Task instructions:
How many lines in the records below include "agent"? Answer with the number only.

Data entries
☆ ☆ ☆ ☆ ☆

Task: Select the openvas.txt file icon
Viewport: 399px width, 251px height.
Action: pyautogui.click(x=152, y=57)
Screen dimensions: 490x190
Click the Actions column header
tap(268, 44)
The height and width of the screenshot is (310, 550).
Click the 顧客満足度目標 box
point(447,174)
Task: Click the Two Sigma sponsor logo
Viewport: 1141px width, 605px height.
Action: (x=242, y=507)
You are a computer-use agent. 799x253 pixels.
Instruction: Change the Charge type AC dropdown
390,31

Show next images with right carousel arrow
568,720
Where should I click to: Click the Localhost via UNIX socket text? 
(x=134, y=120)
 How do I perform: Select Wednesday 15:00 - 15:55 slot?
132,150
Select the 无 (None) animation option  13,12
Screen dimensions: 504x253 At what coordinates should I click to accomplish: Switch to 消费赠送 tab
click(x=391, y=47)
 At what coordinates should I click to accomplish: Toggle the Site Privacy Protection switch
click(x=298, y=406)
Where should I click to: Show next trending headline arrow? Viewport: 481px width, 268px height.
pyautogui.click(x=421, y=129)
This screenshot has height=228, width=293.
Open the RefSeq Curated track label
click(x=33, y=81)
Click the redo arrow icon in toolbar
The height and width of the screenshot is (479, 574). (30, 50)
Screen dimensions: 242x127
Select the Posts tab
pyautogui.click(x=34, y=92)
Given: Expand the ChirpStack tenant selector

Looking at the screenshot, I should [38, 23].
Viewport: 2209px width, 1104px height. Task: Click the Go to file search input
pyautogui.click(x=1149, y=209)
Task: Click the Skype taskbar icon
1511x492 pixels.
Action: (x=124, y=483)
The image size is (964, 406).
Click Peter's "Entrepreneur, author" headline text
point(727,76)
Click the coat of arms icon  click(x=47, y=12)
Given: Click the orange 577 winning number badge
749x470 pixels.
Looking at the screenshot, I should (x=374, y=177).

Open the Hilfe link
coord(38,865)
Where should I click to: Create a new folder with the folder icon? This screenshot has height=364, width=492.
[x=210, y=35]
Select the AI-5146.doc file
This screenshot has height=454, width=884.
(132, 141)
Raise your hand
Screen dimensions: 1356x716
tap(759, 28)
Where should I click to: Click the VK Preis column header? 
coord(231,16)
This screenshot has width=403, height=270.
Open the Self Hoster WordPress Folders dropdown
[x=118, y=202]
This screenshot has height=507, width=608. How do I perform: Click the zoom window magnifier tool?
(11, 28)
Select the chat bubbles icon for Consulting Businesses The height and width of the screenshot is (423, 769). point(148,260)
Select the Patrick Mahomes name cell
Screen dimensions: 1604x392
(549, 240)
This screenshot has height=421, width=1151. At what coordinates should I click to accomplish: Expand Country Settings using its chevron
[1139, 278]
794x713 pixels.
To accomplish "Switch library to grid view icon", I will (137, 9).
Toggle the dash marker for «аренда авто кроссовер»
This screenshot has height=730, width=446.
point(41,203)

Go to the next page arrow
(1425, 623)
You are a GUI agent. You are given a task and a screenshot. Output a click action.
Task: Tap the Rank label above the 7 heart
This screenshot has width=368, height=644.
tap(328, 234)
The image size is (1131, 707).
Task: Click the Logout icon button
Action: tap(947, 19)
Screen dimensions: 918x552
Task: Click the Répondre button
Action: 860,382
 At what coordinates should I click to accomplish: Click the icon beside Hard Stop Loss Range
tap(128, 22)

☆ ☆ ☆ ☆ ☆

Output:
2